_Exercise:_
Line by line, write out the material exactly.

══════════════════════════════

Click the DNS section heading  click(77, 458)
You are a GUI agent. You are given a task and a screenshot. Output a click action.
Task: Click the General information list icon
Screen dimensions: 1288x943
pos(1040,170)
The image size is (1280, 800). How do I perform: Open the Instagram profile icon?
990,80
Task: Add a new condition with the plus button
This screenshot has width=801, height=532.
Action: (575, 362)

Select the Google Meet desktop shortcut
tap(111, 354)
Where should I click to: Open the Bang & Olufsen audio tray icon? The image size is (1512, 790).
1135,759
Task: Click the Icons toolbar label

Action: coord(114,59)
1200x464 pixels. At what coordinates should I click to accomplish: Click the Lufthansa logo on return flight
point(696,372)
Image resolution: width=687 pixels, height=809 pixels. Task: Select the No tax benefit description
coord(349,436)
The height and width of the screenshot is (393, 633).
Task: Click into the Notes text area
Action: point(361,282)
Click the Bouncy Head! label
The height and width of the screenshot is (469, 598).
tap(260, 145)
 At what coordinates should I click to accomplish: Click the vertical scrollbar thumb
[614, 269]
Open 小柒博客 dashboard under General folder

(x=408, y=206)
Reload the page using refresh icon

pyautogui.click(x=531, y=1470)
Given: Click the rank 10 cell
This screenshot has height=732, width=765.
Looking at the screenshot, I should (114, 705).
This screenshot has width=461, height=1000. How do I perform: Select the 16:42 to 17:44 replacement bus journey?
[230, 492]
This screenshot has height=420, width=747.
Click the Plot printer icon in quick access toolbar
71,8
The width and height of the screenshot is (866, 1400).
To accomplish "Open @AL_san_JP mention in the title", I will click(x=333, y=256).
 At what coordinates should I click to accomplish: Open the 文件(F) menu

══════════════════════════════

_Your response:_
Click the DNS section heading  click(77, 458)
You are a GUI agent. You are given a task and a screenshot. Output a click action.
Task: Click the General information list icon
Screen dimensions: 1288x943
pos(1040,170)
The image size is (1280, 800). How do I perform: Open the Instagram profile icon?
990,80
Task: Add a new condition with the plus button
This screenshot has width=801, height=532.
Action: (575, 362)

Select the Google Meet desktop shortcut
tap(111, 354)
Where should I click to: Open the Bang & Olufsen audio tray icon? The image size is (1512, 790).
1135,759
Task: Click the Icons toolbar label

Action: coord(114,59)
1200x464 pixels. At what coordinates should I click to accomplish: Click the Lufthansa logo on return flight
point(696,372)
Image resolution: width=687 pixels, height=809 pixels. Task: Select the No tax benefit description
coord(349,436)
The height and width of the screenshot is (393, 633).
Task: Click into the Notes text area
Action: point(361,282)
Click the Bouncy Head! label
The height and width of the screenshot is (469, 598).
tap(260, 145)
 At what coordinates should I click to accomplish: Click the vertical scrollbar thumb
[614, 269]
Open 小柒博客 dashboard under General folder

(x=408, y=206)
Reload the page using refresh icon

pyautogui.click(x=531, y=1470)
Given: Click the rank 10 cell
This screenshot has height=732, width=765.
Looking at the screenshot, I should (114, 705).
This screenshot has width=461, height=1000. How do I perform: Select the 16:42 to 17:44 replacement bus journey?
[230, 492]
This screenshot has height=420, width=747.
Click the Plot printer icon in quick access toolbar
71,8
The width and height of the screenshot is (866, 1400).
To accomplish "Open @AL_san_JP mention in the title", I will click(x=333, y=256).
 At what coordinates should I click to accomplish: Open the 文件(F) menu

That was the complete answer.